Look below for the line containing "Click the search arrow"; write out that line and each one after it to the end, exactly, and nothing else.

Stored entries
-*-

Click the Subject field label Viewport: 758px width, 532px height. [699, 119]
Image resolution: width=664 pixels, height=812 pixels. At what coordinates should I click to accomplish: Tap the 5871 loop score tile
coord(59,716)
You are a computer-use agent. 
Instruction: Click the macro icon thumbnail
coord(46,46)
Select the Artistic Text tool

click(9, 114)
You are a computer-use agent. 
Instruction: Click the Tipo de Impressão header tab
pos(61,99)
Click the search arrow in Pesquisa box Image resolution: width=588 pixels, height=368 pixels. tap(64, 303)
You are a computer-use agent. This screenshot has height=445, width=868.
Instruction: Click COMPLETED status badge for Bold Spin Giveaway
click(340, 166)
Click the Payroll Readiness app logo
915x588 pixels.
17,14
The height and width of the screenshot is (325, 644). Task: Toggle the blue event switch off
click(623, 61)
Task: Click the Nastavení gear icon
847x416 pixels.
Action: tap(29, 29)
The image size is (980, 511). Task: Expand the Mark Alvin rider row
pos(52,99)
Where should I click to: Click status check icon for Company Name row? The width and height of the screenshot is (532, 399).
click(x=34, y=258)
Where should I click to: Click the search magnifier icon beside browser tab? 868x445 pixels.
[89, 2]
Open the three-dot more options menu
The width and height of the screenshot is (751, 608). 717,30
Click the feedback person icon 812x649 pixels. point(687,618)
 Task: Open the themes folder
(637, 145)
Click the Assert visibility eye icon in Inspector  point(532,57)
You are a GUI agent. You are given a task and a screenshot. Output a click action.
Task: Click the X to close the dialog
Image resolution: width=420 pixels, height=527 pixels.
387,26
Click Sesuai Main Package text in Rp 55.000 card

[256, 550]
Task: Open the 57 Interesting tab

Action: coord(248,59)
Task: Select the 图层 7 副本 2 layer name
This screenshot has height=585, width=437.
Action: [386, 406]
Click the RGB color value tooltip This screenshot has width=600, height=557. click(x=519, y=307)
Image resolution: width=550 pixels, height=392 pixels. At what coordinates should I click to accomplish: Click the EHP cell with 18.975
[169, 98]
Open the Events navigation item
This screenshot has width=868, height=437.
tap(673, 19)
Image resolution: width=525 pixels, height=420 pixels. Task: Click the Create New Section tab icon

-*-

WRITTEN SOLUTION:
Click the search arrow in Pesquisa box Image resolution: width=588 pixels, height=368 pixels. tap(64, 303)
You are a computer-use agent. This screenshot has height=445, width=868.
Instruction: Click COMPLETED status badge for Bold Spin Giveaway
click(340, 166)
Click the Payroll Readiness app logo
915x588 pixels.
17,14
The height and width of the screenshot is (325, 644). Task: Toggle the blue event switch off
click(623, 61)
Task: Click the Nastavení gear icon
847x416 pixels.
Action: tap(29, 29)
The image size is (980, 511). Task: Expand the Mark Alvin rider row
pos(52,99)
Where should I click to: Click status check icon for Company Name row? The width and height of the screenshot is (532, 399).
click(x=34, y=258)
Where should I click to: Click the search magnifier icon beside browser tab? 868x445 pixels.
[89, 2]
Open the three-dot more options menu
The width and height of the screenshot is (751, 608). 717,30
Click the feedback person icon 812x649 pixels. point(687,618)
 Task: Open the themes folder
(637, 145)
Click the Assert visibility eye icon in Inspector  point(532,57)
You are a GUI agent. You are given a task and a screenshot. Output a click action.
Task: Click the X to close the dialog
Image resolution: width=420 pixels, height=527 pixels.
387,26
Click Sesuai Main Package text in Rp 55.000 card

[256, 550]
Task: Open the 57 Interesting tab

Action: coord(248,59)
Task: Select the 图层 7 副本 2 layer name
This screenshot has height=585, width=437.
Action: [386, 406]
Click the RGB color value tooltip This screenshot has width=600, height=557. click(x=519, y=307)
Image resolution: width=550 pixels, height=392 pixels. At what coordinates should I click to accomplish: Click the EHP cell with 18.975
[169, 98]
Open the Events navigation item
This screenshot has width=868, height=437.
tap(673, 19)
Image resolution: width=525 pixels, height=420 pixels. Task: Click the Create New Section tab icon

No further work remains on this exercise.